(Material for this exercise begins)

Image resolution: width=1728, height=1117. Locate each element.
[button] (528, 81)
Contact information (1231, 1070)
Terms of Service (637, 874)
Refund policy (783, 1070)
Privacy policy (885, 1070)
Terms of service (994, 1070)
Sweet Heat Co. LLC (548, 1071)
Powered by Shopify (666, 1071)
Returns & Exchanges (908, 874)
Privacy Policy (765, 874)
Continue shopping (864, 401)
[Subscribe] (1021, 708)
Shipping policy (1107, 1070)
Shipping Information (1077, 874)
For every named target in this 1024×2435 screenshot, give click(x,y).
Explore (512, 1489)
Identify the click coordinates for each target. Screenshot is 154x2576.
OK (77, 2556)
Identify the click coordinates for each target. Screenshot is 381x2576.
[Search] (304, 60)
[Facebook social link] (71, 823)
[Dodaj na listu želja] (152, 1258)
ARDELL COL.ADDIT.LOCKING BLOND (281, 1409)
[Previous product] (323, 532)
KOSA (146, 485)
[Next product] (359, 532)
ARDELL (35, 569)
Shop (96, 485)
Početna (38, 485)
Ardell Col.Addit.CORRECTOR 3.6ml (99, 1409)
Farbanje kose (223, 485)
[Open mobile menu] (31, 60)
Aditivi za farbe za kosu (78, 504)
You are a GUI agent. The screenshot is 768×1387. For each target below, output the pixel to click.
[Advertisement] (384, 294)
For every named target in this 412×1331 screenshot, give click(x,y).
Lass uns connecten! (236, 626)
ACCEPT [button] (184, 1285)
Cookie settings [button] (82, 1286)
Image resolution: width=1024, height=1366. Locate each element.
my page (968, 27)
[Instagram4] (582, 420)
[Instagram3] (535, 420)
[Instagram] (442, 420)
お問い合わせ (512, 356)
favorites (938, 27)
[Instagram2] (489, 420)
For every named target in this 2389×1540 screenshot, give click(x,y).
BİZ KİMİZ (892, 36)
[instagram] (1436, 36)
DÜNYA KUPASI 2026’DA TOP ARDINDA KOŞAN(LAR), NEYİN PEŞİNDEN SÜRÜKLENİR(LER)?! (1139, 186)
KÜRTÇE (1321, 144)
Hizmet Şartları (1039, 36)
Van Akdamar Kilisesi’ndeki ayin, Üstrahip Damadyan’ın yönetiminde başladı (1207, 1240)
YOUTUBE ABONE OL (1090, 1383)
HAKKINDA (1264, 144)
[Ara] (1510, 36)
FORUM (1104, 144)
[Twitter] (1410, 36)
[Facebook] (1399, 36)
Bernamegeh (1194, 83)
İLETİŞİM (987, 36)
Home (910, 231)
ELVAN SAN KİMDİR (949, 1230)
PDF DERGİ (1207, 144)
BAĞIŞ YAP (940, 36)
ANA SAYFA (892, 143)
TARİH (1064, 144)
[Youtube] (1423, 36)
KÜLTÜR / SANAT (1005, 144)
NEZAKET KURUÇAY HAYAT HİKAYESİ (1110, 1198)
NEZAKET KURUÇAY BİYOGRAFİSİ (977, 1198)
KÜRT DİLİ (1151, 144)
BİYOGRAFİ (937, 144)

(Material for this exercise ends)

Your objective:
Scan the entries above for the line containing "[Dodaj na listu želja] (152, 1258)", and copy it and all lines after it exactly, down to and including the line containing "[Advertisement] (384, 294)".

Task result:
[Dodaj na listu želja] (152, 1258)
ARDELL COL.ADDIT.LOCKING BLOND (281, 1409)
[Previous product] (323, 532)
KOSA (146, 485)
[Next product] (359, 532)
ARDELL (35, 569)
Shop (96, 485)
Početna (38, 485)
Ardell Col.Addit.CORRECTOR 3.6ml (99, 1409)
Farbanje kose (223, 485)
[Open mobile menu] (31, 60)
Aditivi za farbe za kosu (78, 504)
You are a GUI agent. The screenshot is 768×1387. For each target below, output the pixel to click.
[Advertisement] (384, 294)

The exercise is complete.